__Task instructions__. Only the lines below starting at the one containing "The image size is (1776, 1202)." and ending at the one containing "You are a computer-use agent. The" belong in the answer, each copied exactly.

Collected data
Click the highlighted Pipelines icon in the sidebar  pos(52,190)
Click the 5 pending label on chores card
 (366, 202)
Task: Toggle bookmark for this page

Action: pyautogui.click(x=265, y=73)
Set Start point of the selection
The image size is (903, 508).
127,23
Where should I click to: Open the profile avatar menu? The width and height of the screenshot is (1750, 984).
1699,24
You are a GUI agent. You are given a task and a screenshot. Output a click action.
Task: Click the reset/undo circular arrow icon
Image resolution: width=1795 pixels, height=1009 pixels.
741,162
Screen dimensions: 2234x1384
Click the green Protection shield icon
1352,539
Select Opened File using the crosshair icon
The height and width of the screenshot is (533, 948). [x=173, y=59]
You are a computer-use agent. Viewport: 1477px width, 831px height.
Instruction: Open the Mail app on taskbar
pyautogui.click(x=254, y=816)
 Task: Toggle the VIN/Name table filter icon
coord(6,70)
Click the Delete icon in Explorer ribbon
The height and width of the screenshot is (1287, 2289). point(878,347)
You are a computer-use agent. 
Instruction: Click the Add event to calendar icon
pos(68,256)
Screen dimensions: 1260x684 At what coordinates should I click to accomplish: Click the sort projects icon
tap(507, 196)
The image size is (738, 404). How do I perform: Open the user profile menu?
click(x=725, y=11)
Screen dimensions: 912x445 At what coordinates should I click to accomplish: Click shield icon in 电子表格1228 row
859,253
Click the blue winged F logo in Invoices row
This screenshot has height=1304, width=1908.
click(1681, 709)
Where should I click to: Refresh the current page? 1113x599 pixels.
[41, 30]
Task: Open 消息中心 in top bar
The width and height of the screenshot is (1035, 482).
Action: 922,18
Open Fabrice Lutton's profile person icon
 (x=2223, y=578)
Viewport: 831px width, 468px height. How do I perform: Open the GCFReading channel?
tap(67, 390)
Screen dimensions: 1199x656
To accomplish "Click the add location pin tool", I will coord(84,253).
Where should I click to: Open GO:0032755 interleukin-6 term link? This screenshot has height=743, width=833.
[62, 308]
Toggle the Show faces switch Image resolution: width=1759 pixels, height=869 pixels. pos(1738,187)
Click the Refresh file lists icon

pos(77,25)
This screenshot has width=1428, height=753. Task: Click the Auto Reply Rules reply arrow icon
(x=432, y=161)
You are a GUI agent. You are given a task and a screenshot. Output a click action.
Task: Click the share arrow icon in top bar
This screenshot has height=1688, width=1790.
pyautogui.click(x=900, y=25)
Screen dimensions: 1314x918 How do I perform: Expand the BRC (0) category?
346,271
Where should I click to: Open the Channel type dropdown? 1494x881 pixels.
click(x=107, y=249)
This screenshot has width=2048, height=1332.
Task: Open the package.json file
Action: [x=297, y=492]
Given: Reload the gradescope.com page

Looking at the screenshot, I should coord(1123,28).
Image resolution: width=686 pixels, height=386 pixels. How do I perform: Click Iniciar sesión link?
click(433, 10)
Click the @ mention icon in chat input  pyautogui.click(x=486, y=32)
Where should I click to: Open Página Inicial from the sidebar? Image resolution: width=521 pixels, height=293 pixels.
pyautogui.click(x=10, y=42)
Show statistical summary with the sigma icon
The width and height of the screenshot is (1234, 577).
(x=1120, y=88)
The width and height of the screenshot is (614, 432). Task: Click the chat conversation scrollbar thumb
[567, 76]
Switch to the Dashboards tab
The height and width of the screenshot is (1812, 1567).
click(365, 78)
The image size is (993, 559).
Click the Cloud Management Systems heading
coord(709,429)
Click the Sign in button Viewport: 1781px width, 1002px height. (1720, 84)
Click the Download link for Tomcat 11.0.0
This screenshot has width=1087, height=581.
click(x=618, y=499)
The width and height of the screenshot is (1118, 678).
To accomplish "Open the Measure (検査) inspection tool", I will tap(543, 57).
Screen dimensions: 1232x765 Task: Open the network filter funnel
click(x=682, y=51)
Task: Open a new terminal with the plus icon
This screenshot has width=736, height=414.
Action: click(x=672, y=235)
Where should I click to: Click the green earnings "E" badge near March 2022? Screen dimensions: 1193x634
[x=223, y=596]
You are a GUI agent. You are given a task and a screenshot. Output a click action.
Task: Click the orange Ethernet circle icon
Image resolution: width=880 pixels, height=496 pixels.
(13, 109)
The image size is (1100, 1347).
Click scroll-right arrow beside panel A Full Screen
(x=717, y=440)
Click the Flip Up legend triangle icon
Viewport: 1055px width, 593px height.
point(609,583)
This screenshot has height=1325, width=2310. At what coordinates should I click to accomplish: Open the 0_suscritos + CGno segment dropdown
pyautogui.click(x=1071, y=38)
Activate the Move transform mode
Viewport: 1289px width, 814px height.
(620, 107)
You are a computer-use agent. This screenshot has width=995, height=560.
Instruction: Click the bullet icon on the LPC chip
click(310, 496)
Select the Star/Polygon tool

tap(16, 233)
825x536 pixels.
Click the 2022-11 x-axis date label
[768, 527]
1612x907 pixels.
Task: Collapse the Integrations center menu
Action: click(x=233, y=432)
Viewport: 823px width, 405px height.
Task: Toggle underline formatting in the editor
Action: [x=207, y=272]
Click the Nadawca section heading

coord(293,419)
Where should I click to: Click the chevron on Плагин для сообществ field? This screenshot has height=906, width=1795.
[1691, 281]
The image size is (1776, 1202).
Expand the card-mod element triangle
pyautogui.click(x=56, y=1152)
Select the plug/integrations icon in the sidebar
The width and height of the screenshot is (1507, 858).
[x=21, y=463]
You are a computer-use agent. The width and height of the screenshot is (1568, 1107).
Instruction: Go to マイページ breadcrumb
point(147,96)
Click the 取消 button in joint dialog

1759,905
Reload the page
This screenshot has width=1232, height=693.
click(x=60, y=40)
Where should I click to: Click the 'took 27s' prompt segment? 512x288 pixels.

__Response to the exercise__.
The image size is (1776, 1202).
Expand the card-mod element triangle
pyautogui.click(x=56, y=1152)
Select the plug/integrations icon in the sidebar
The width and height of the screenshot is (1507, 858).
[x=21, y=463]
You are a computer-use agent. The width and height of the screenshot is (1568, 1107).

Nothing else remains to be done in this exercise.